---- Trecho do documento
Thursday, 21 de November de 2024 ISSN 1519-7670 - Ano 24 - nº 1315

Crítica interna

05/01/07

A manchete da Folha – e de todos os jornais que vi – é fraca. Falta de notícia e falta de investimentos próprios.

Folha – ‘Anac vai exigir que aéreas tenham aviões de reserva’. A agência ainda vai exigir, em fevereiro, e a medida só deve valer, se de fato for baixada, para daqui a seis meses. Qual o impacto disso para o leitor? Ninguém sabe. Parece balão de ensaio para sentir a reação das empresas de aviação. Será que o jornal não tinha outro assunto mais relevante e de interesse mais geral para os seus leitores? A notícia de que o ‘Exército pára distribuição de água no Nordeste por falta de verba’ é mais importante do que a medida que está sendo estudada pela Anac e ainda é de aplicação incerta.

‘Estado’ – Manchete tímida, em duas colunas, como indicando que também não tinha notícia que merecesse destaque: ‘Argentina põe em risco reunião do Mercosul’.

O ‘Globo’ manteve o foco nos problemas do Rio e segue acompanhando os primeiros passos do novo governador: ‘Estado diz que vai implantar tolerância zero em hospitais’. Pelo menos tem o mérito de dar visibilidade para um problema sério do Estado e da cidade.

Folha e ‘Estado’ noticiaram a participação das Forças Armadas na segurança do Rio com enfoques distintos. Na Folha, na Edição SP, ‘Lula manda que Forças Armadas ajudem a conter violência no RJ’. O jornal ressalta a participação dos militares no grupo que traçará estratégias contra a violência. No ‘Estado’, ‘Lula não atende a pedido de tropas feito por Cabral’. No entendimento do jornal, o mais importante é que os militares não farão o policiamento nas proximidades dos quartéis, como queria Sérgio Cabral, apenas reforçarão a vigilância dos próprios quartéis.

China e Índia

Os bastidores dos investimentos anunciados ontem pela Ford para o presidente Lula estão na coluna ‘Mercado Aberto’ (‘Ford investe preocupada com a China’, B2), e não na reportagem principal (‘Ford investe R$ 2,2 bilhões no país e compra a Troller’, B6). Para que o leitor melhor compreendesse o anúncio da montadora, o jornal deveria ter feito uma remissão.

Argentina

Manchete de ontem do ‘Valor’, a iniciativa da Argentina de recorrer à Organização Mundial do Comércio contra o Brasil não mereceu muita atenção da Folha (‘Por resina de PET, Argentina entra na OMC contra Brasil’, B6).
--------
Instrução 1: Segundo o trecho, qual é o valor que a Ford vai investir no país?
Instrução 2:
Diga se cada afirmação está de acordo com o trecho. Para cada uma, responda sim ou não e cite as palavras do trecho que decidem a resposta.
(a) O Globo manteve o foco nos problemas do Rio.
(b) A manchete do Estado ocupou quatro colunas.
(c) Segundo o Estado, os militares vão fazer o policiamento perto dos quartéis.
Instrução 3: Repita, sem mudar nada, a parte do trecho entre "Thursday, 21 de" e "de aplicação incerta.", incluindo as duas.
Os dados que aparecem depois vêm de outra fonte.
---- Dados de origem
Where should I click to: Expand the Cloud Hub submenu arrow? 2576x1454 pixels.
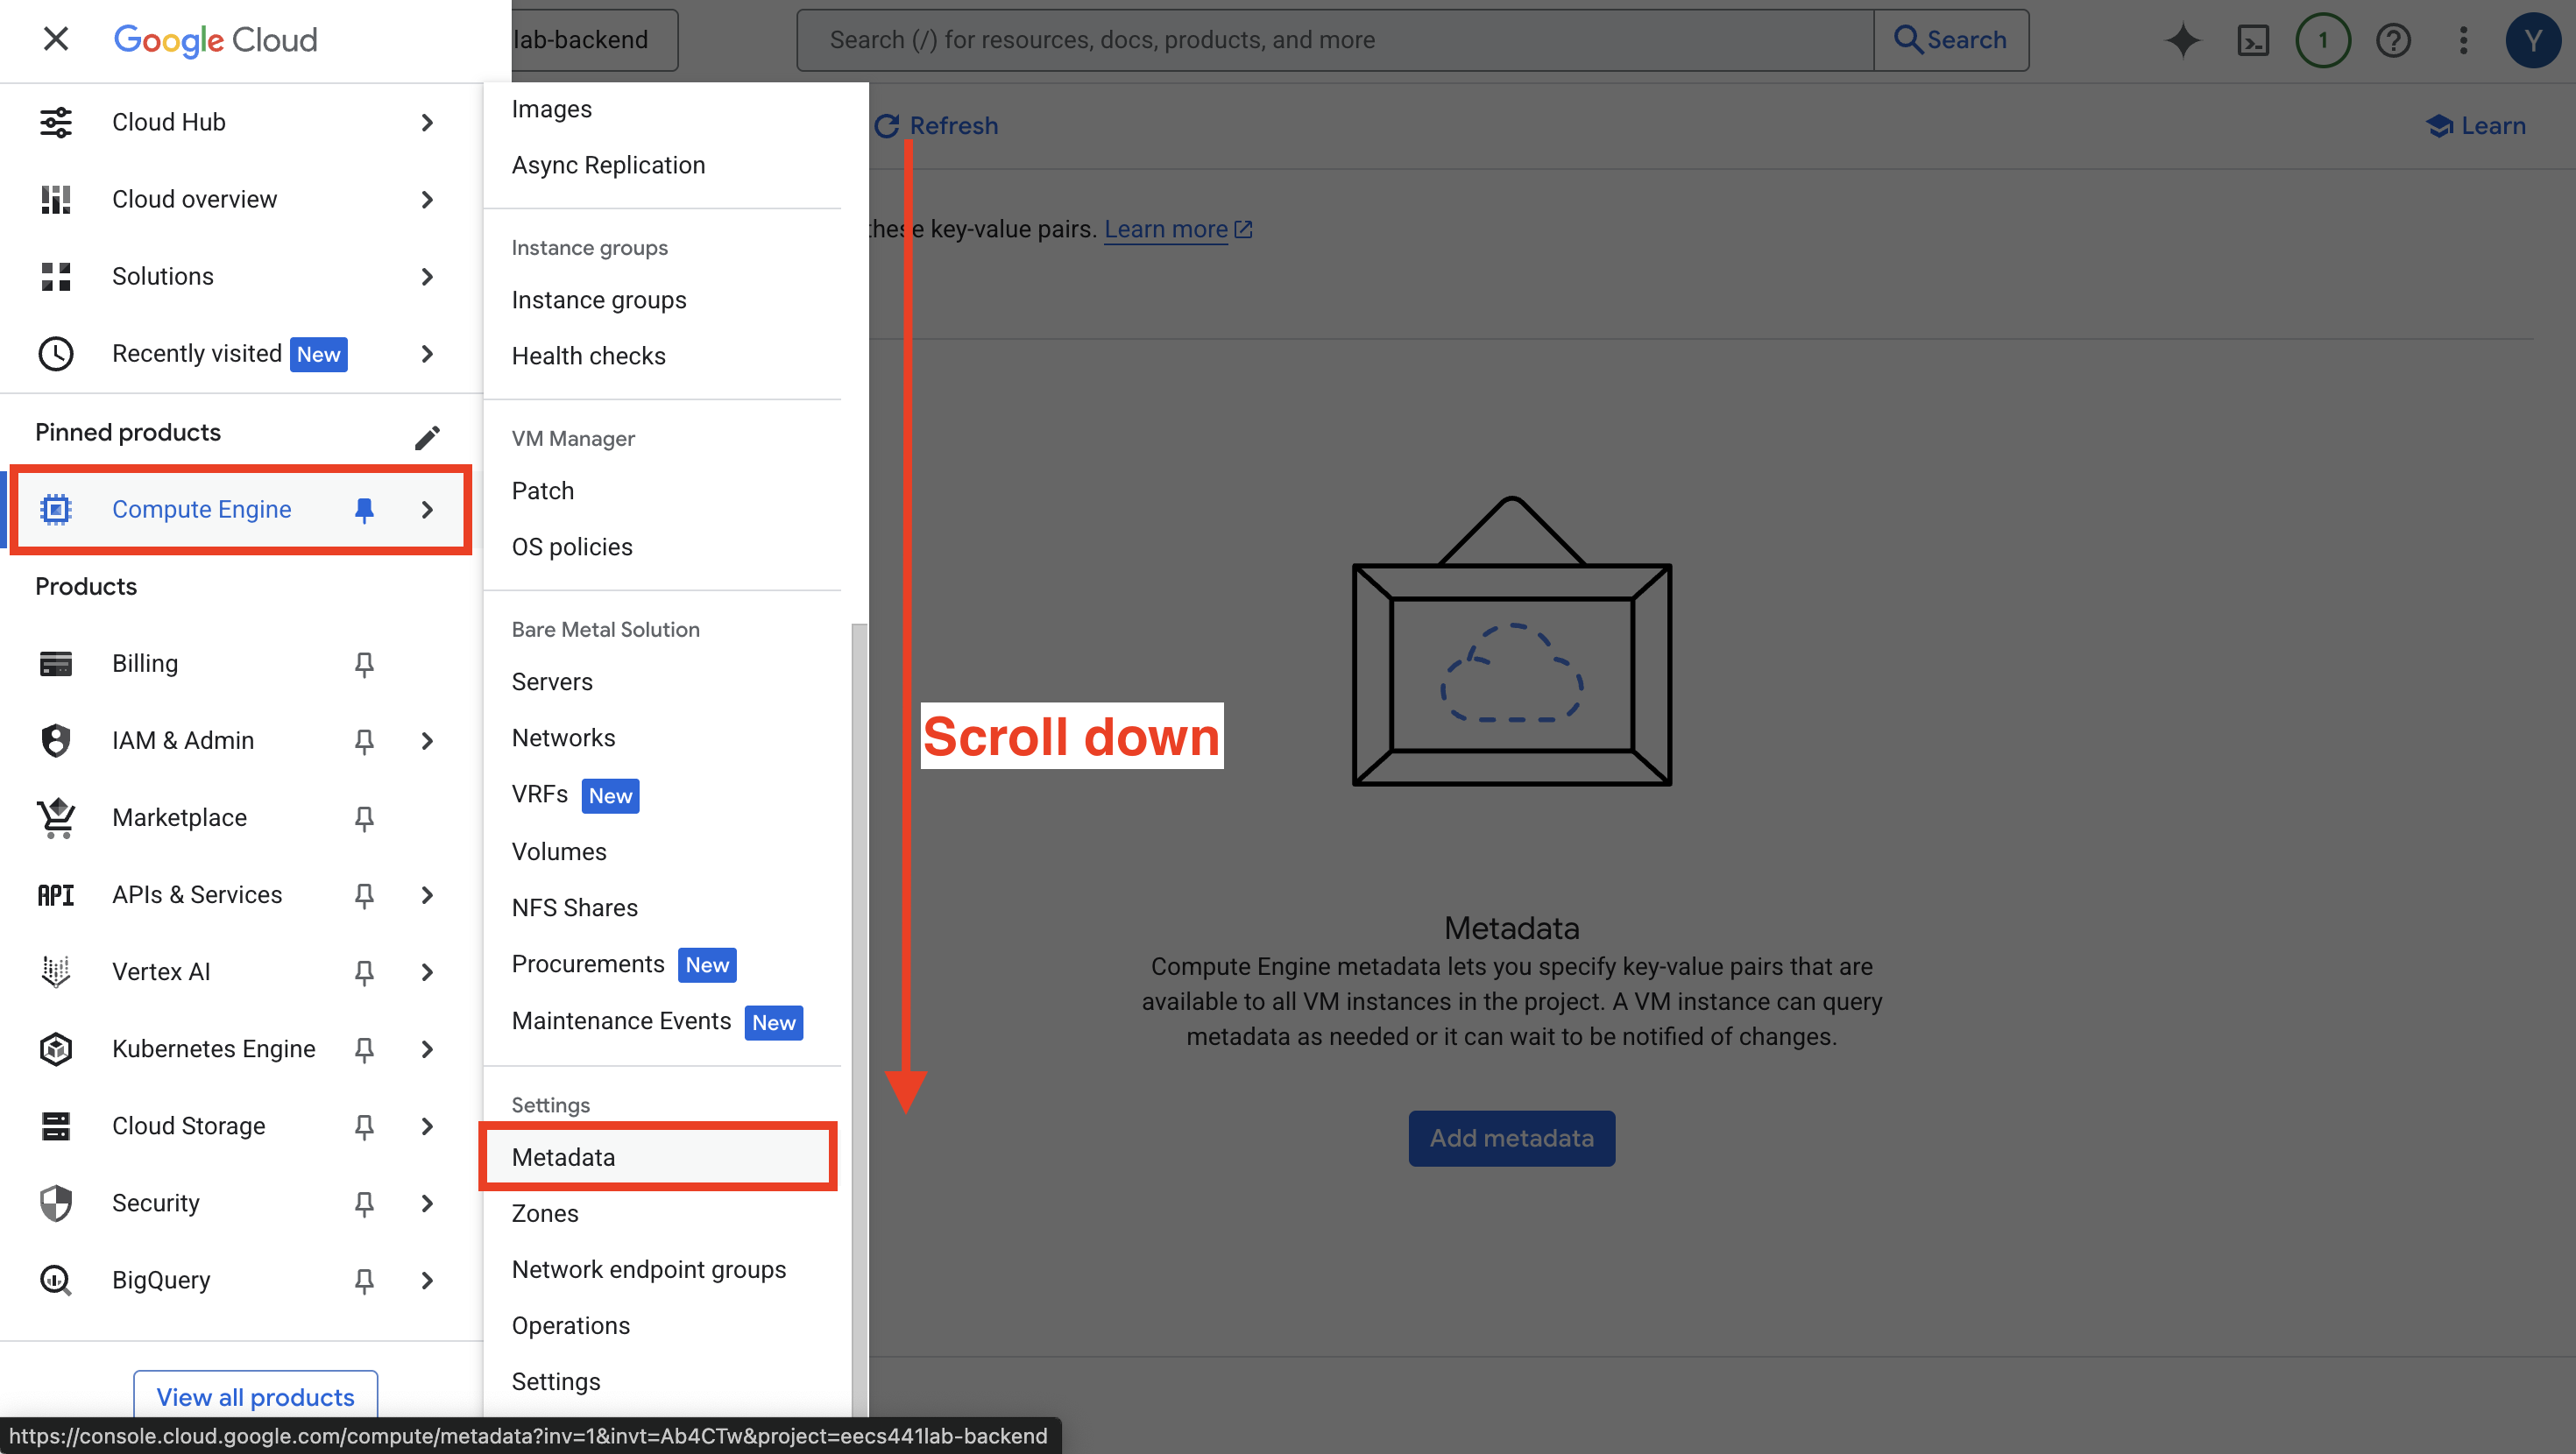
--------
Resposta final 1: R$ 2,2 bilhões.

Resposta final 2:
(a) Sim: "O ‘Globo’ manteve o foco nos problemas do Rio".
(b) Não: "Manchete tímida, em duas colunas".
(c) Não: "os militares não farão o policiamento nas proximidades dos quartéis".

Resposta final 3:
Thursday, 21 de November de 2024 ISSN 1519-7670 - Ano 24 - nº 1315

Crítica interna

05/01/07

A manchete da Folha – e de todos os jornais que vi – é fraca. Falta de notícia e falta de investimentos próprios.

Folha – ‘Anac vai exigir que aéreas tenham aviões de reserva’. A agência ainda vai exigir, em fevereiro, e a medida só deve valer, se de fato for baixada, para daqui a seis meses. Qual o impacto disso para o leitor? Ninguém sabe. Parece balão de ensaio para sentir a reação das empresas de aviação. Será que o jornal não tinha outro assunto mais relevante e de interesse mais geral para os seus leitores? A notícia de que o ‘Exército pára distribuição de água no Nordeste por falta de verba’ é mais importante do que a medida que está sendo estudada pela Anac e ainda é de aplicação incerta.